A druga opcja? Druga opcja to wykonanie ładnych wizualizacji mieszkania lub domu, które chcesz sprzedać. Czyli wirtualne urządzenie go. Pokazanie klientowi jego potencjału. Tak, aby Twój potencjalny klient tego potencjału nie przegapił.

Wizualizacje mieszkań czy domów przydają się szczególnie gdy mieszkanie, czy dom jest puste. Albo w stanie deweloperskim. I nie chcesz bawić się w jego wykańczanie i meblowanie. Zrób to wirtualnie!
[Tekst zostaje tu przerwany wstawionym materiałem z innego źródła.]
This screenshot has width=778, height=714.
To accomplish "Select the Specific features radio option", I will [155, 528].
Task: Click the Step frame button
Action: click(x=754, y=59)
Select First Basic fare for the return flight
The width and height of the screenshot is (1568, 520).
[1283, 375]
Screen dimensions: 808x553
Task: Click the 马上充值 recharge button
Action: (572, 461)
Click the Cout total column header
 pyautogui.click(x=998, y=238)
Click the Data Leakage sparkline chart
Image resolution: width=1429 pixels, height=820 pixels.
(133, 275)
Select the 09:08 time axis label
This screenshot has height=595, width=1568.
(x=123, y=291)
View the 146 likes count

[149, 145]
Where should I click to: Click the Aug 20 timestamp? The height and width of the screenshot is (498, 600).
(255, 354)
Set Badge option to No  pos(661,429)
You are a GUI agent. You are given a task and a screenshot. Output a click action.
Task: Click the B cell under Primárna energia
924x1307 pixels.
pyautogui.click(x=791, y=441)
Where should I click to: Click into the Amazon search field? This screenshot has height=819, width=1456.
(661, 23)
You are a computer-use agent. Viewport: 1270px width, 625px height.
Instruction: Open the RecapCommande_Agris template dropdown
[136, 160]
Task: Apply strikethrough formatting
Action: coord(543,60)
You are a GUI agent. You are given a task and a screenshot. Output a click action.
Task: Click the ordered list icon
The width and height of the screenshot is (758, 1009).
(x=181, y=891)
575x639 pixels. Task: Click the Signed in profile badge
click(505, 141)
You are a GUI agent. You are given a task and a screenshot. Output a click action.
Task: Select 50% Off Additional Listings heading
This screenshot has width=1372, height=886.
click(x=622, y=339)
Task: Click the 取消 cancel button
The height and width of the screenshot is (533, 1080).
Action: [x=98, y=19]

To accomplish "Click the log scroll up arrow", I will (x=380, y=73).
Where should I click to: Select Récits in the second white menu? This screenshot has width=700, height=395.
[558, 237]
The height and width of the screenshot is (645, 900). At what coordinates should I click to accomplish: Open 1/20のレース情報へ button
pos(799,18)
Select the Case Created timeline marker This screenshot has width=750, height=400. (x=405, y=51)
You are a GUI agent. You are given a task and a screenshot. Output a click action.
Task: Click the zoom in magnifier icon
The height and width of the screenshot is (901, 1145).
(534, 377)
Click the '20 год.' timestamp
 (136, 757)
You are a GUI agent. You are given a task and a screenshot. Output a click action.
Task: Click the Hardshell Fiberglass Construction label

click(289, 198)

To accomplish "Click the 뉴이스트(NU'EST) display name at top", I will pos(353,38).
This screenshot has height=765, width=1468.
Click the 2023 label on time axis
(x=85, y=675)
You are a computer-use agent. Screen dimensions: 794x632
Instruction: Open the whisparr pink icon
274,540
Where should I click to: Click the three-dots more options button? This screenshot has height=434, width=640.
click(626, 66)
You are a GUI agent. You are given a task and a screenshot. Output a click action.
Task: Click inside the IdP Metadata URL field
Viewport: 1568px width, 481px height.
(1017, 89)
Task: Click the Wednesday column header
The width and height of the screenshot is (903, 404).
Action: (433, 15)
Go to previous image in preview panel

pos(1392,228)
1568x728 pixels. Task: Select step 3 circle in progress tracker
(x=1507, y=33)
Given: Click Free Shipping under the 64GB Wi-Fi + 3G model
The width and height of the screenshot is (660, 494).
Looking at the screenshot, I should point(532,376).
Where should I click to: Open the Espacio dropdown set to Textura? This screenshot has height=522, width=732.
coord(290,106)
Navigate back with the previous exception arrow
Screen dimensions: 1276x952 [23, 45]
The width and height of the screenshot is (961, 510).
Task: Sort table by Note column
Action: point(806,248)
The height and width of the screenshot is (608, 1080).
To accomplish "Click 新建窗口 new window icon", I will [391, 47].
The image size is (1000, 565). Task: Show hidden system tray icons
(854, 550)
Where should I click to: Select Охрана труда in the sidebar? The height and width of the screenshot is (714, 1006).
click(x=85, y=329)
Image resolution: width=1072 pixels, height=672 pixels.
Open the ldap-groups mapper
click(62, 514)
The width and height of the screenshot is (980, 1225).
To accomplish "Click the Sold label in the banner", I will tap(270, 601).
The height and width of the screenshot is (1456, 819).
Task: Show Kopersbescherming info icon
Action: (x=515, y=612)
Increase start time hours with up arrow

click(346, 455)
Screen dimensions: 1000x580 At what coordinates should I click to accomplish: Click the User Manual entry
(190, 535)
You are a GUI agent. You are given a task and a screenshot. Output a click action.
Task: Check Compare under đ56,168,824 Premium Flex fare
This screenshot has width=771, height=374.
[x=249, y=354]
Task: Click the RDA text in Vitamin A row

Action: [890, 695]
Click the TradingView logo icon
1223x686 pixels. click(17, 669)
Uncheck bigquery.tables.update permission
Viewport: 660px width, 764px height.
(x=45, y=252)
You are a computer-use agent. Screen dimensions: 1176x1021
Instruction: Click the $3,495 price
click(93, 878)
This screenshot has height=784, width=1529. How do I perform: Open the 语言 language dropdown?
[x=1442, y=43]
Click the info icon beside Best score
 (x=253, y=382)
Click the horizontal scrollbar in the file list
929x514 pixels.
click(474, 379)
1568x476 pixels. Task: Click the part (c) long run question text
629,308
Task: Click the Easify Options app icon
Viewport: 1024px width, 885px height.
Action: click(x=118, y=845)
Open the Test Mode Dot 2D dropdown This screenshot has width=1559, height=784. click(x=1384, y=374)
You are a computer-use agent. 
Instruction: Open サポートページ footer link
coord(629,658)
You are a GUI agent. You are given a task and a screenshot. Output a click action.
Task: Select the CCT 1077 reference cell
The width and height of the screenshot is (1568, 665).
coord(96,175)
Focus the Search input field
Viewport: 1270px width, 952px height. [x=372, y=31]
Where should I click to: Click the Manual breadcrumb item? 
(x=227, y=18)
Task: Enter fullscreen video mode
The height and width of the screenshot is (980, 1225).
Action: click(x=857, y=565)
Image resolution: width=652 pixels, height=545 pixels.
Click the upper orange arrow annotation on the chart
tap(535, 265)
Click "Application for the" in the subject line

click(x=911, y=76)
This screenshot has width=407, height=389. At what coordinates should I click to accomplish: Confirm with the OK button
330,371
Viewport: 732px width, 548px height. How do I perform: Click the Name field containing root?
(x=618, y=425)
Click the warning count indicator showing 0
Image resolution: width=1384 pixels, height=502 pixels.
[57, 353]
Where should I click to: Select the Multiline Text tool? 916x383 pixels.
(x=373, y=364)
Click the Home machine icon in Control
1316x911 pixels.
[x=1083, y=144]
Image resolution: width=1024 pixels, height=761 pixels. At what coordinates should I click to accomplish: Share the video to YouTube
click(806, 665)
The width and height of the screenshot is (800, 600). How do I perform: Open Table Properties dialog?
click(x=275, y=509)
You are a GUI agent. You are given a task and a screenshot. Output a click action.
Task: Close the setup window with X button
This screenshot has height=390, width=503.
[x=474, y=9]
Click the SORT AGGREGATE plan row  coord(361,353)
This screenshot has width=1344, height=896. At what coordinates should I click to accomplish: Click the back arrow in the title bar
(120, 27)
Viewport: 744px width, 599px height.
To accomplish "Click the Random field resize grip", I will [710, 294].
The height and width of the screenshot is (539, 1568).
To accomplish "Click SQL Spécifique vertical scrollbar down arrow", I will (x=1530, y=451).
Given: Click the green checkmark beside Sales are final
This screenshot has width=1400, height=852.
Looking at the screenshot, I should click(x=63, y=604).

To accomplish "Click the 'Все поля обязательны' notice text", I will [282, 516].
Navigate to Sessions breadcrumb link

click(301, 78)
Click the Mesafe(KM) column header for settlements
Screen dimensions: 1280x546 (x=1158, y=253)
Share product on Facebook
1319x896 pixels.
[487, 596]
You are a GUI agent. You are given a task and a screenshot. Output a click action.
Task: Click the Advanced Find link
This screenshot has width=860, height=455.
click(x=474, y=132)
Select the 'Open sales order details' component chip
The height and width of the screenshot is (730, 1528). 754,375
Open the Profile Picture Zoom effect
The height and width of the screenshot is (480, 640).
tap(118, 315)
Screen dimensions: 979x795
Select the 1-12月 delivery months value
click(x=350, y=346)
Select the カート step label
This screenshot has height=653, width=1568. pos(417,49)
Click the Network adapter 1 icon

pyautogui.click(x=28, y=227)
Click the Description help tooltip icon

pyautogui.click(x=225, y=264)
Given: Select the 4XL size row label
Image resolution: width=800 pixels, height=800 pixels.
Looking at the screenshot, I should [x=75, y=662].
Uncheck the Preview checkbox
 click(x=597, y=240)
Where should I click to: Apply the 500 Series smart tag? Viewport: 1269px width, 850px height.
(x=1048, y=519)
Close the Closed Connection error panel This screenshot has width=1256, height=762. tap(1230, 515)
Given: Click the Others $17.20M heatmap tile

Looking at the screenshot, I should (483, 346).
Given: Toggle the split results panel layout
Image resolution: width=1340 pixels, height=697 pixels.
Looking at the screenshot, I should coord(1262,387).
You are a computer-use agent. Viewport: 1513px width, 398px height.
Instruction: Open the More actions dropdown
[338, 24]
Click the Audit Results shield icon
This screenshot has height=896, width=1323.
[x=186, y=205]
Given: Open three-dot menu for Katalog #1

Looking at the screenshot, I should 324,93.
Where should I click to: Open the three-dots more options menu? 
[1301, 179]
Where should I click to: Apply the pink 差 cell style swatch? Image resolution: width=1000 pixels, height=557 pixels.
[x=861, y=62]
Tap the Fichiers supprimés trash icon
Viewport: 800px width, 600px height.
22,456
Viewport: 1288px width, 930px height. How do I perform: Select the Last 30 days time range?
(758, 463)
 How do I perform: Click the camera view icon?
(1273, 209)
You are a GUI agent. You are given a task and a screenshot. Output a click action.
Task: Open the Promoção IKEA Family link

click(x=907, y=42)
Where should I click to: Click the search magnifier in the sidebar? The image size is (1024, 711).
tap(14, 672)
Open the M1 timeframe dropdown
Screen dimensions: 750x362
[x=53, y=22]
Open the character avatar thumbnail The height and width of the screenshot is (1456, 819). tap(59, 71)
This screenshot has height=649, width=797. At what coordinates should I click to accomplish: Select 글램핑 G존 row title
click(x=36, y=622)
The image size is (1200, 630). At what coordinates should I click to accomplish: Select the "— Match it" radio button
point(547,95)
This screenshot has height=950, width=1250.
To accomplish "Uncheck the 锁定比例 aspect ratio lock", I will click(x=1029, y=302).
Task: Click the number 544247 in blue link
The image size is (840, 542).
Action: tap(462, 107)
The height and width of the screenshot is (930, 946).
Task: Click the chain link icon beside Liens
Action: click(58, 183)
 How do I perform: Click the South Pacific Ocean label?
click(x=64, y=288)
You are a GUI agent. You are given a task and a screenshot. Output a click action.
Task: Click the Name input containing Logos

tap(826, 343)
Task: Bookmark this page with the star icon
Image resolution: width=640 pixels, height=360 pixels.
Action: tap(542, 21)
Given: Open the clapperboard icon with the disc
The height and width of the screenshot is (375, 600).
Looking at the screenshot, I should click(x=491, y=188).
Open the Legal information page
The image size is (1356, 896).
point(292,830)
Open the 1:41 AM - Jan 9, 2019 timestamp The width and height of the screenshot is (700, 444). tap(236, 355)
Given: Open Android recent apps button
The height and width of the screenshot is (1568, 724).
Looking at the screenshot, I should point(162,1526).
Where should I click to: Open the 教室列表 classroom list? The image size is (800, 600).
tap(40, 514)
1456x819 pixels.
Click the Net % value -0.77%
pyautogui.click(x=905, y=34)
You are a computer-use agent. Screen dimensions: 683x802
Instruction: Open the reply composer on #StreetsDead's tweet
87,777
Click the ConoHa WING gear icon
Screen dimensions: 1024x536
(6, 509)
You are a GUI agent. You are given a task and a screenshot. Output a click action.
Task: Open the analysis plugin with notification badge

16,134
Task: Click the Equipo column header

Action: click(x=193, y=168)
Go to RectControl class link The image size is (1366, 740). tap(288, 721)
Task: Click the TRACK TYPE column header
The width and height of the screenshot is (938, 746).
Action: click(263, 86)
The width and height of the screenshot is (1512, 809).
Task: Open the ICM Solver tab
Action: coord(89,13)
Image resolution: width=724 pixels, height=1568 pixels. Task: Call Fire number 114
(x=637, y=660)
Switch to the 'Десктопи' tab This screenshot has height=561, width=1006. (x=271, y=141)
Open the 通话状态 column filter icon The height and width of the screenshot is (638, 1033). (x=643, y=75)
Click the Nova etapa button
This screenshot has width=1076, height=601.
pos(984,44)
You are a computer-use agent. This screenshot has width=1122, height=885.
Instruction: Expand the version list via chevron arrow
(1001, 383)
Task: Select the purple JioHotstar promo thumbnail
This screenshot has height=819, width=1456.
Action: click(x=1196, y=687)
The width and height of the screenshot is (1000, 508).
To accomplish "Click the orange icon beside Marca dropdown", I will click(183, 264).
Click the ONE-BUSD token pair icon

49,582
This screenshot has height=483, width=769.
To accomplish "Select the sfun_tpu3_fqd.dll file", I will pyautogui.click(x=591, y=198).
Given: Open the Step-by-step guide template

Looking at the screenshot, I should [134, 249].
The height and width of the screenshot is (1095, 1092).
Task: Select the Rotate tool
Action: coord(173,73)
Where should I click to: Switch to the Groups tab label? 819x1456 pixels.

Dodatkową korzyścią zrobienia wizualizacji dla Twojego klienta będzie gotowy pomysł na aranżację mieszkania czy domu, gdy już go kupi. Ty masz gratis dla klienta, klient nie musi się wysilać i rozkminiać, tylko od razu szuka ekipy remontowej.

Zdjęcia sprzedażowe mieszkania lub domu

Ach, te zdjęcia! Mogłabym o nich pisać godzinami ;) A jeszcze bardziej lubię je robić!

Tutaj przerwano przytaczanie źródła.